As of last night, one of the trending topics on Twitter was the inarticulate "Thou Shall Not".
The sadder thing is that Google has 463,000 results for "Thou Shall Not". Thank the Lord "Thou Shalt Not" still has more (1,990,000), but I feel these data call for a post about English, and this time also in English, as a service to the public.
Guys, saying "thou shall not" is comparable to "I has", or "she have", ok?
In many languages, the verb has to agree with the subject. That means that the verb expresses not only the action, but also the person (first, second, third), number (singular or plural) and in some forms in some languages also the gender of the grammatical subject.

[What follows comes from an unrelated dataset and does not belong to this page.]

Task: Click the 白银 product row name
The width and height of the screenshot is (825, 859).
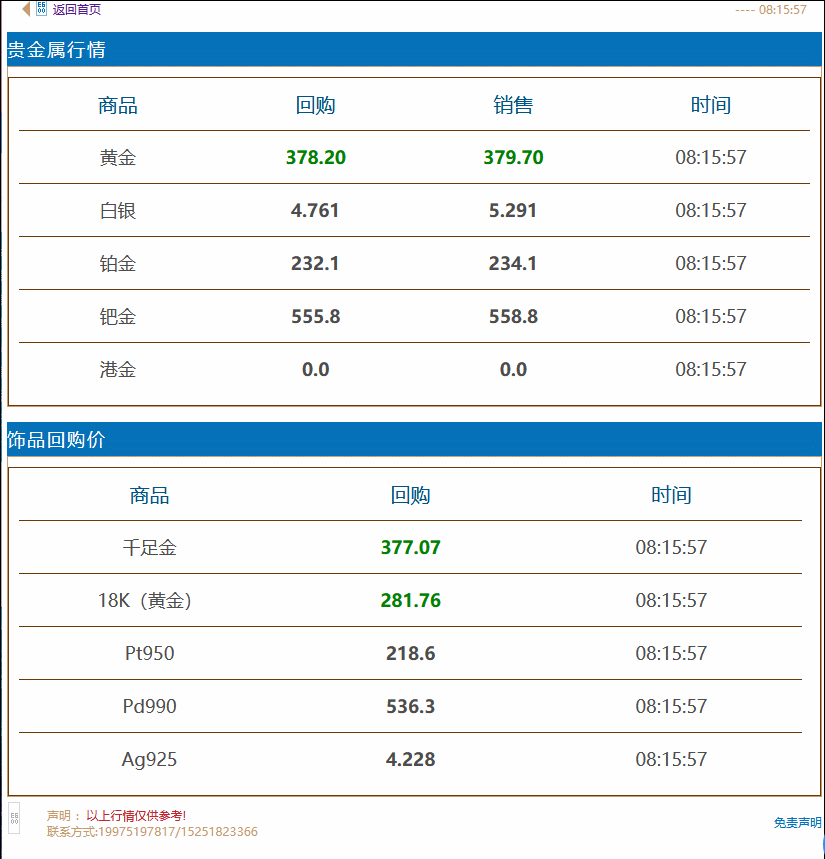Action: (x=118, y=211)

In Modern English, the verb in the present distinguishes only 3rd person singular (ends with s) from all others: I have, you (sg.) have, she has, we have, you (pl.) have, they have. In the past there is no distinction whatsoever: I, you, she, we, you, they – all had. In Hebrew some forms also distinguish gender: e.g. at amart you (sg. f.) said vs. ata amarta you (sg. m.) said. In Russian the past is actually a participial form, that is, it's partly verb and partly nominal (i.e. noun or adjective). So all feminine singulars would end in -a, neuters in -o and masculine singulars with zero: ona byla "she was", vs. on byl "he was", eto bylo "it was" (Dear Lord, forgive my transcription, it's for non-Cyrillic-readers).
The only English verb that distinguishes more than just 3rd sg. is the copula, that is, the verb "to be":
In the present we have I am, you (sg.) are, he/she/it is, and we/you(pl.)/they are.

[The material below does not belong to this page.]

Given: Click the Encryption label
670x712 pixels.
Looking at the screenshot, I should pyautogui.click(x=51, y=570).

Believe it or not, Old English had more distinctions than most English speakers can even imagine, both in the verb system and in the nominal system. One day I may write about that.
In any case, not only Old and Middle English but also Archaic New English, has the pronoun thou for 2nd sg., distinct from you, which served for 2nd pl. or as a respectful form for the singular (like usted in Spanish, vous in French, vy in Russian, shomā in Persian). When the subject is thou, the verb agrees with it and ends with -t (art, shalt, hast). When the subject is you, the verb agrees with it and appears in the plural form (are, shall, have).
As it so often happens, the respectful form you took over, and familiar thou was abandoned except in archaic or very high-register (high level of language) uses.The funny thing is, now Thou is considered more respectful than you. The other funny thing is the speakers do feel the need for number distinction in the second person, which gave rise to forms like you guys, y'all, and youse.
I shan't delve into ye, thee, thine and thy right now. I think ye have had enough for one post. To sum it up, the verb should agree with the subject, so if you're using archaic thou, the verb should agree with thou, not with the plural you: Thou art, thou hast, thou shalt ; you are, you have, you shall.
P.S. This lack of agreement occurs also with other verbs, but to a lesser extent: "Thou are": 108,000 results vs. 4,970,000 for "Thou art"; "Thou have": 343,000 results vs. 4,000,000 for "Thou hast".
P.P.S. Come to think of it, this post has added a couple of more results to the search "Thou Shall not", which it denunciates. Maybe at least some of the other results are not so ineloquent after all.
P.P.P.S. I know as a descriptivist I shouldn't use judgmental terminology like "wrong" and "sad", but deep down I'm just a normativist and things like that are literally painful.